- _PROBLEM TO WORK ON_
Scan the material for the word "agent", and copy each line where it shows up.

- _EXTRACTED ENTRIES_

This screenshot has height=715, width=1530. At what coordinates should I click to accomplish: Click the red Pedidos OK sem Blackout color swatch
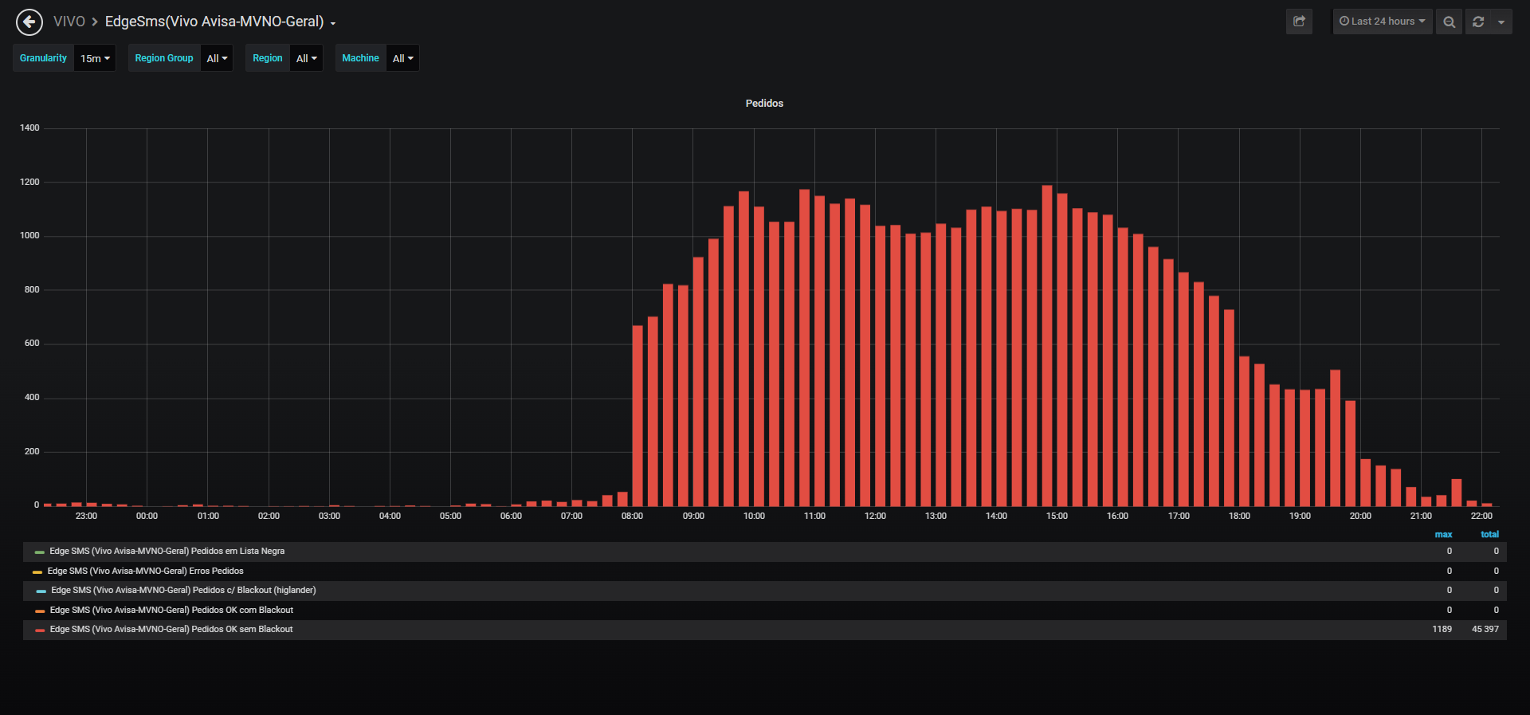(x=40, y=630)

--

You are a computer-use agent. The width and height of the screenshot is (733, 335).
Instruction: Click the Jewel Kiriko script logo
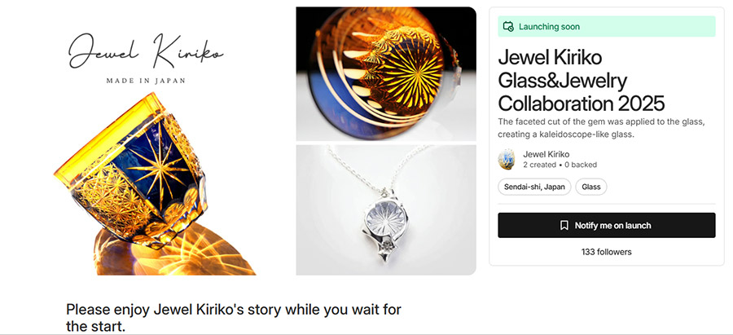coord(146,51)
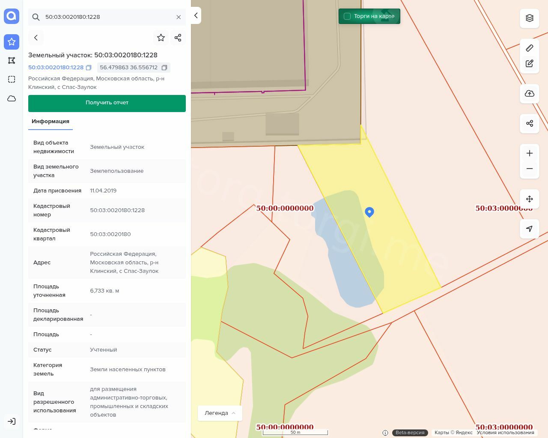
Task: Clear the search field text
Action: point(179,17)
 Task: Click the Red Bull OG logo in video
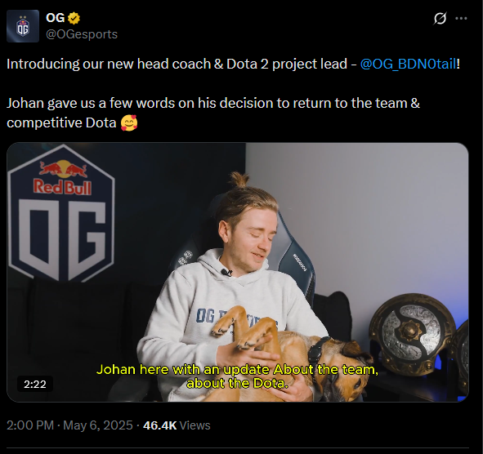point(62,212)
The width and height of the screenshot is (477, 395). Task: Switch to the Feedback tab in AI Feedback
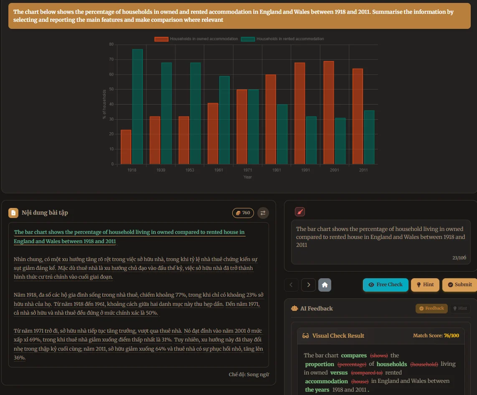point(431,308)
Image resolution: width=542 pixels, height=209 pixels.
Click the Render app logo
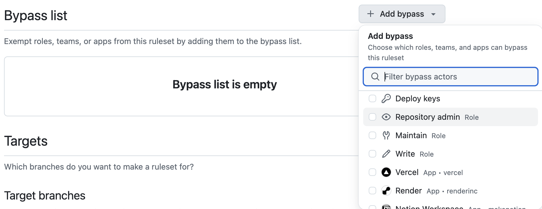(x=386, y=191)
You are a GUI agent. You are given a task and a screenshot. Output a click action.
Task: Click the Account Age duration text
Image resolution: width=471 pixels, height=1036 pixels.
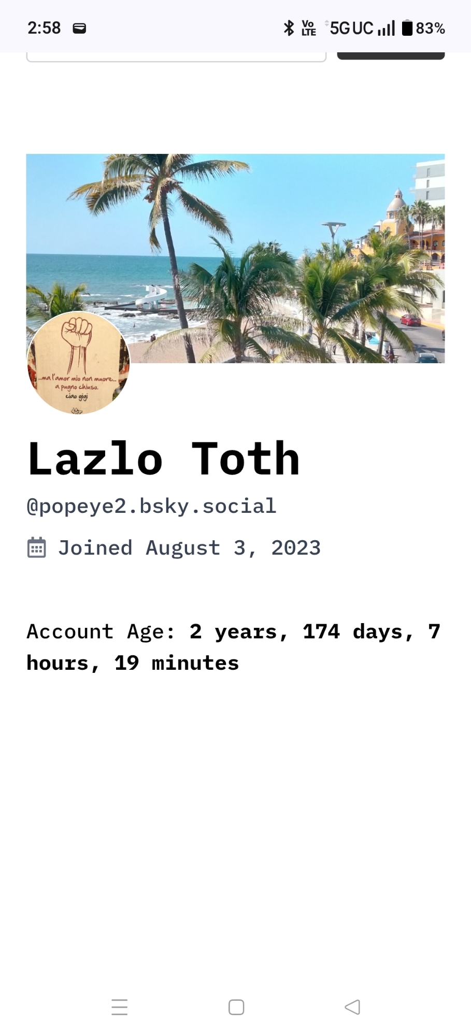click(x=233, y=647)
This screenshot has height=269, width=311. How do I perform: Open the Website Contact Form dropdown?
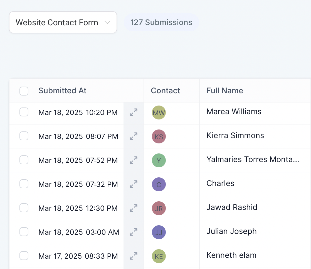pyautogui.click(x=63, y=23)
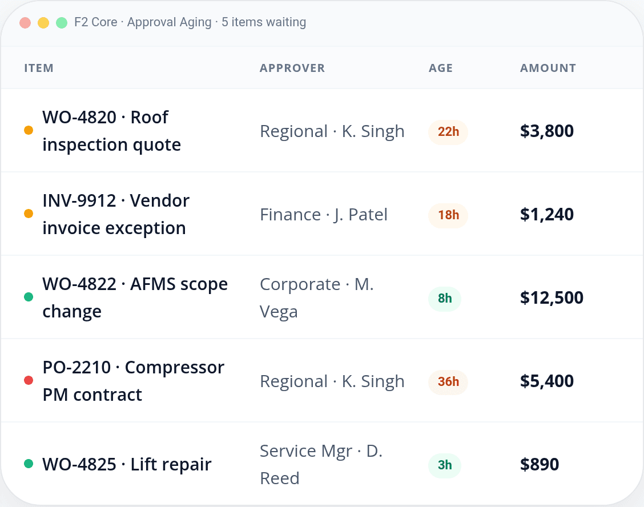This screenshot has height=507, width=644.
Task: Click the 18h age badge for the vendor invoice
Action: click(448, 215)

- _EXERCISE ANSWER_
You are a computer-use agent. The width and height of the screenshot is (733, 335).
You are a GUI agent. You are given a task and a screenshot. Output a click action.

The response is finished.